How The New York Times Is Incorporating Social & Algorithmic Recommendations
The New York Times released Thursday a finished version of the Recommendations platform it quietly introduced in beta in late January.
Available at nytimes.com/recommendations and on the “Recommended For You” tab on article pages, the tool is designed to help logged-in readers “see through the news fog,” as NYT lead technology reporter Nick Bilton put it. It serves up recommended stories based upon the kinds of articles visitors have read.

“We wanted to make the site more engaging, to expose content to our readers on a more customized, personalized basis — and not customized in the way you select your topics like a My Yahoo or iGoogle, but more of a passive personalization,” Marc Frons, CTO of The New York Times, explains. “We created an algorithm that exposes users to content they may not have seen otherwise,” he adds.

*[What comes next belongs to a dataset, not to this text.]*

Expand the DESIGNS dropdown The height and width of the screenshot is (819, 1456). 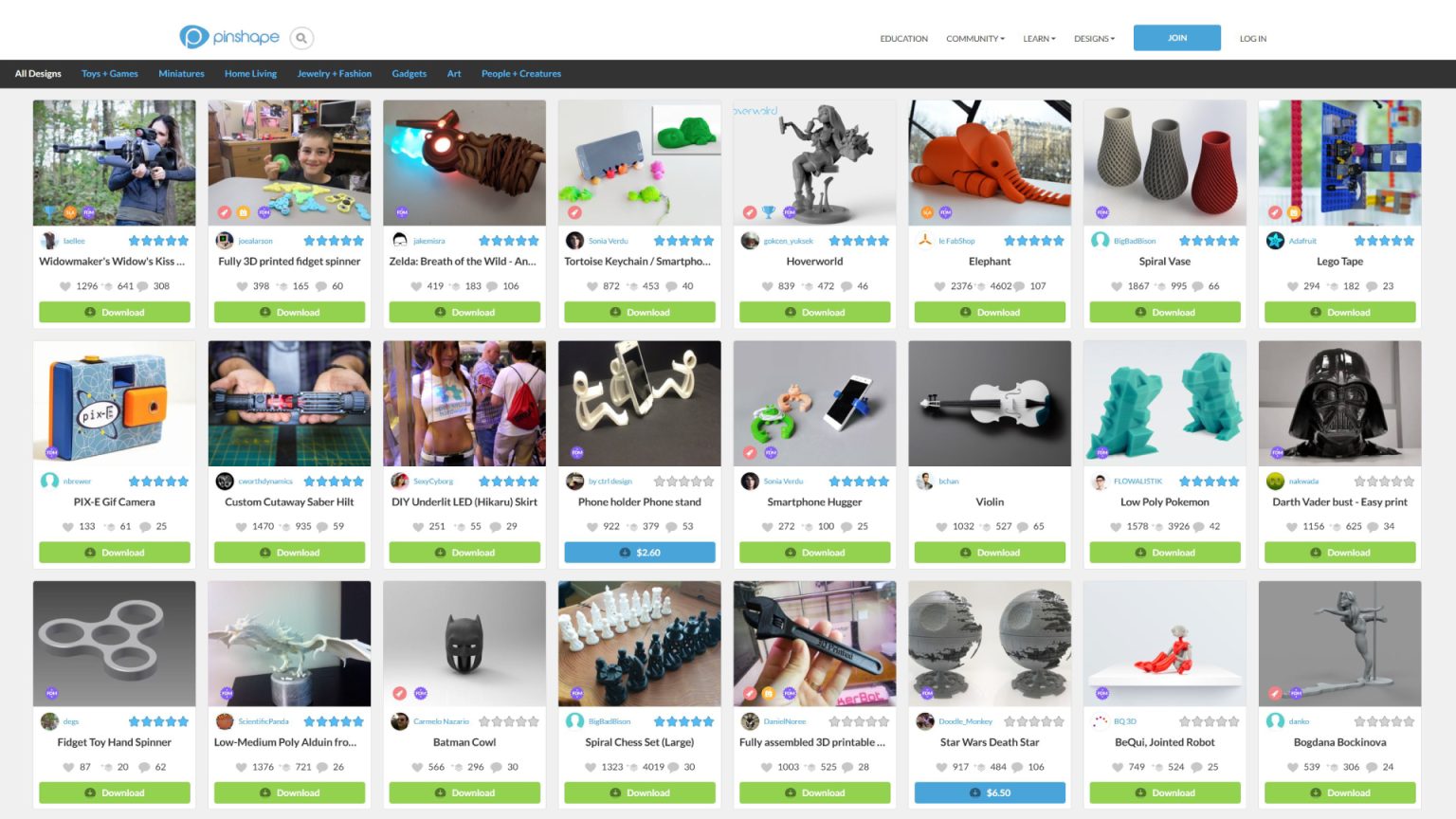[1094, 38]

The algorithm is one of the most sophisticated we’ve seen on a news site. When serving up recommendations, it calculates a number of factors, including recency (visitors who tend to gravitate toward breaking news should see recommendations for more timely topics), sections, topics and keywords.
A New Model for Curation

Recommendations is part of a broader exploration of new curation and aggregation methods for Times readers. For time immemorial, the editors of the Times have determined what appears on the cover of the paper and, beginning in 2006, what appears on the front page of nytimes.com.
Now, the front page of nytimes.com shows recommendations from one’s Facebook network alongside stories chosen by Times editors. Visitors can easily navigate to the “Most Popular” tab to surface stories that have proven most popular among bloggers and readers.

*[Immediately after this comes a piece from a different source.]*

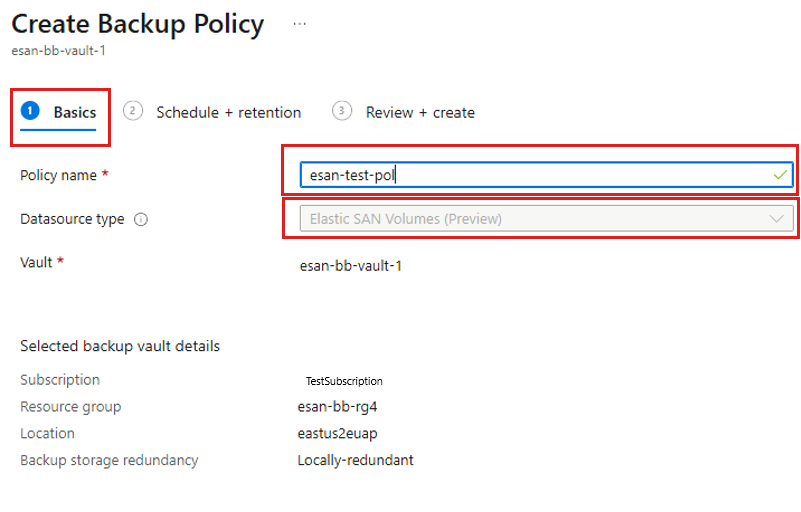Screen dimensions: 801x512
Task: Open the Elastic SAN Volumes dropdown
Action: click(547, 219)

In the future, we wouldn’t be surprised to see the front-page content of nytimes.com divided into three sections: one for stories recommended by human editors, another with stories recommended by one’s social network and a third that delivers stories chosen by the site’s internal recommendations engine.

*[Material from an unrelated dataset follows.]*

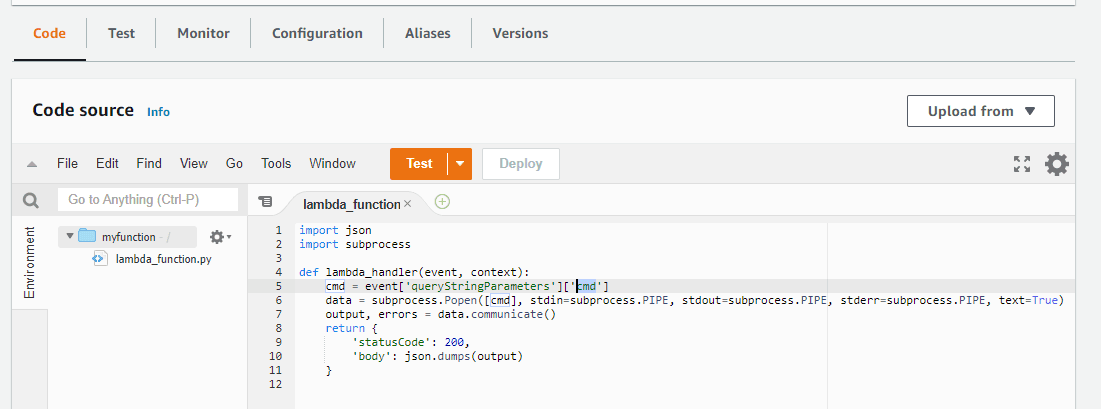The image size is (1101, 409).
Task: Switch to the Configuration tab
Action: [x=317, y=33]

“The challenge is to balance recommendations that are editorially driven, based on what editors think is important, with recommendations from the social sphere and algorithmic recommendations, based on what you’ve read and who you are, your own likes and dislikes,” Frons says. “It’s something we’re constantly looking at and experimenting with.”
It’s a tough challenge, especially in light of the Times‘s emphasis — and subsequent reputation — for editor-driven curation. So far, the Times has proven to be open-minded and progressive without overwhelming readers, for which we commend them.